**Tugas Wajib**.
• a. Ringkas paragraf yang diawali "Ramadhan dengan tangan kosong" dalam teks tentang Ramadhan di bawah menjadi daftar singkat yang memuat fakta utamanya.
• b. Tuliskan lanjutan teks tentang Ramadhan di bawah, dimulai tepat setelah kalimat terakhirnya.

Begitu juga aku, aku begitu takjub dengan gambaran Ramadhan yang tak pernah henti diperbincangkan para ustadz, kyai bahkan pelawak sekalipun. Kalau ramadhan itu bulan berkah, ampunan dan bulan terlipat gandanya seluruh amal kebaikan. Namun, entah dengan ramadhan kali ini. Aku merasa terlempar dalam pulau tak berpenghuni. Aku merasa terkucil dengan ketidakberdayaan ku menyambut Ramadhan.
Ramadhan dengan tangan kosong, dompet kosong, juga ATM kosong. Padahal, segala rencana telah aku susun dengan sebaik-baiknya. Aku ingin lebih khusyuk beribadah sholat, puasa, baca Al Qur’an, tanpa memikirkan isi dompet. Aku bisa leluasa berbagi tanpa perlu melihat kering kerontangnya ladang ATM ku. Ah, sedih sekali, pilu. Apalagi kalau aku mengingat-ingat akan amalan bulan ramadhan yang dilipat gandakan, pasti aku akan semakin tersungkur, pingsan malah membandingkan diriku dengan kedermawanan oranglain memanfaatkan keistimewaan Ramadhan.

**Data Hasil Ekstraksi**.
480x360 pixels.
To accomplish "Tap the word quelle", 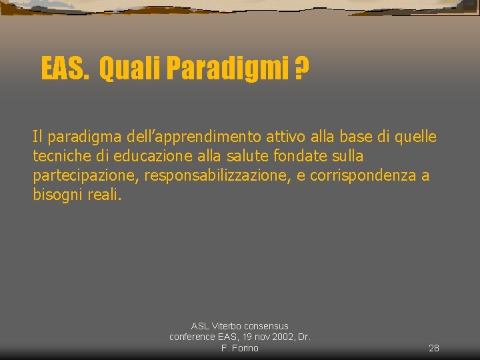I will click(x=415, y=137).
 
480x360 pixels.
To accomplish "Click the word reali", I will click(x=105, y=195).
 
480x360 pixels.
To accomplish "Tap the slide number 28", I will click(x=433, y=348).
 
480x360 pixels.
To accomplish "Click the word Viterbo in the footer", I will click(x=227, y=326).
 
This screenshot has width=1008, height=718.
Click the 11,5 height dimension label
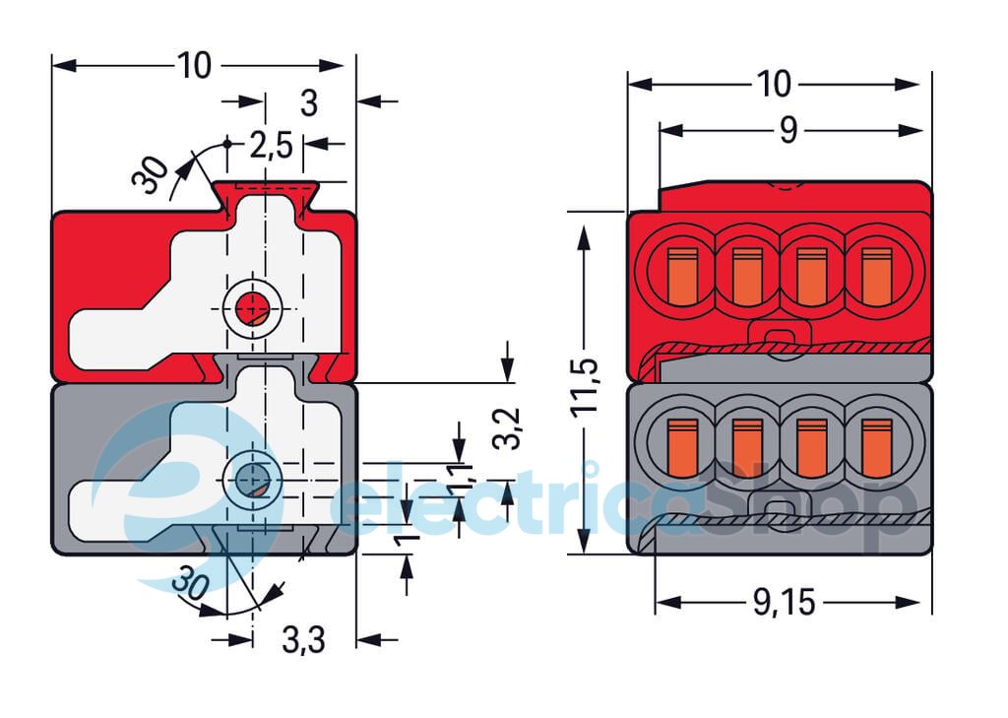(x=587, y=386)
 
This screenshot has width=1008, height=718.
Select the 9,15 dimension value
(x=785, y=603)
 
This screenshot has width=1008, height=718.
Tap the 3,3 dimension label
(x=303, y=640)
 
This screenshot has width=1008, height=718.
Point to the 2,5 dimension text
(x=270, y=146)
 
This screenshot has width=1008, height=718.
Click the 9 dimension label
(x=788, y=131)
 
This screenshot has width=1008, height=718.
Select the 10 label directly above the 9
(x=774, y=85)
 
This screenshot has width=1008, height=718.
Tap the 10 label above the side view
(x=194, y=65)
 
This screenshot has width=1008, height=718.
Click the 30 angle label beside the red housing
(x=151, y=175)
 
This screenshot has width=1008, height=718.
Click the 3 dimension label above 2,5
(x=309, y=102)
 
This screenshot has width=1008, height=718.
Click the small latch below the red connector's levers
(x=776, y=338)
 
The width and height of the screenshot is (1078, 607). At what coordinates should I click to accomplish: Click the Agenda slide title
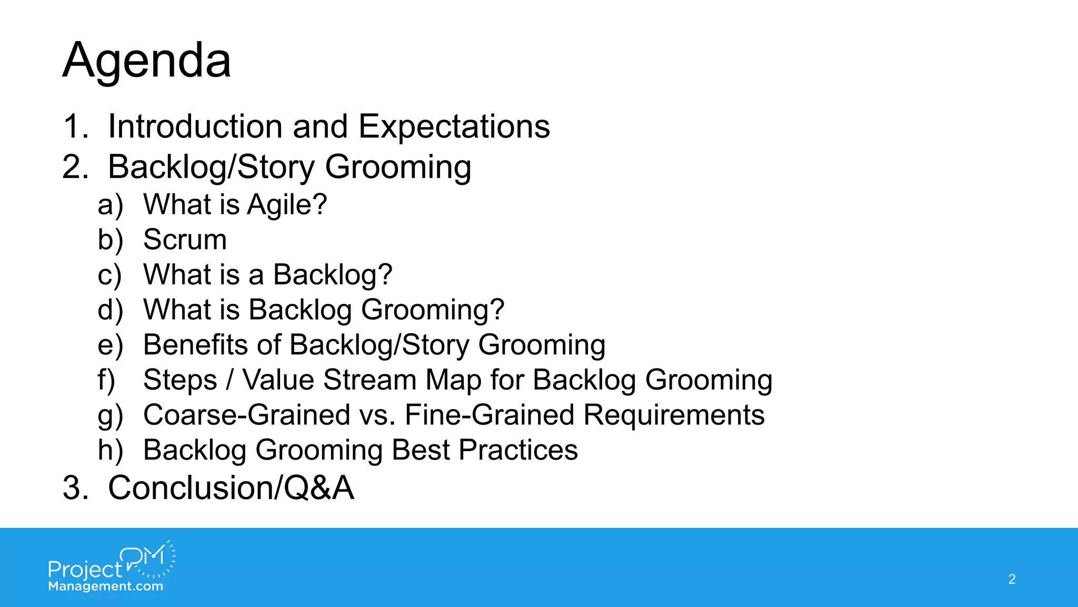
---
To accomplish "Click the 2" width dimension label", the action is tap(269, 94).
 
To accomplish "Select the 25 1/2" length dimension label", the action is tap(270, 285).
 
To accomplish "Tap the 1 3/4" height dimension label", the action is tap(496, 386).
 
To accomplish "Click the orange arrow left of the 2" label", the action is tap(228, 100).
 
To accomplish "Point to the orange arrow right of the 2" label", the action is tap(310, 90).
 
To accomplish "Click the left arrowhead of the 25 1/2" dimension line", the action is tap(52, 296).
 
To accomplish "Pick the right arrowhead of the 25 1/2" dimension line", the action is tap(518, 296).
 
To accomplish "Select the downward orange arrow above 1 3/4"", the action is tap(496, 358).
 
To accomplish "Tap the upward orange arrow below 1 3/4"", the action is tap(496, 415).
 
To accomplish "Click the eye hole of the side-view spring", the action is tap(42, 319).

**Soal Terjawab**.
• a.
- Aku menyambut Ramadhan dengan tangan, dompet, dan ATM yang kosong, padahal semua rencana sudah kususun sebaik-baiknya.
- Aku ingin lebih khusyuk sholat, puasa, dan membaca Al Qur'an tanpa memikirkan isi dompet, serta leluasa berbagi.
- Keadaan ini membuatku sangat sedih dan pilu.
- Mengingat amalan Ramadhan yang dilipatgandakan dan membandingkan diriku dengan kedermawanan orang lain membuatku makin tersungkur.

• b.
Disisi lain, aku ingin kelak malaikat pencatat bersaksi akan kisah Ramadhan ku dengan hal-hal menyenangkan, seperti, seberapa kuatnya aku berikhtiar menjalani ibadah, seberapa banyak materi yang kukeluarkan untuk menyantuni anak yatim dan fakir miskin, dan seberapa persen kadar keikhlasanku menjalani semuanya. Tapi, apa daya, kebutuhan yang kian menggunung, ditambah lagi tanggungan dua orang adik yang masih sekolah, membuat ku tak bisa berkutik mengharapkan dana ekstra untuk berfoya-foya dalam berbagi. Kalaupun ingin mengeluarkan dana, masih perlu aku berfikir ulang akan makan apa aku hari ini. Ah, biarlah ramadhan ku kali ini terlewati dengan materi yang sedikit.
Mungkin, Allah punya cara lain untuk membuat Ramadhan ku semakin berwarna, tidak melulu bahagia, namun juga ada kalanya sedih. Biar aku semakin merasakan bagaimana sih rasanya jadi orang tidak berpunya, boro-boro untuk membeli pakaian baru, bahkan untuk makan pun masih kesulitan. Masih bersyukur, walau berkantung kempis untuk sedekah, aku masih bisa menikmati makan layak dengan sayur dan lauk. Bukankah disana masih banyak yang lebih kesulitan daripada yang aku rasakan ?
Dan bukankah Ramadhan itu memang sebuah penjajakan untuk lebih sensitif terhadap orang-orang yang kelaparan, kesusahan. Kalau bukan dengan cara seperti ini, mungkin tak ada lagi celah yang menjadikan aku semakin memahami arti “si kaya dan si miskin”.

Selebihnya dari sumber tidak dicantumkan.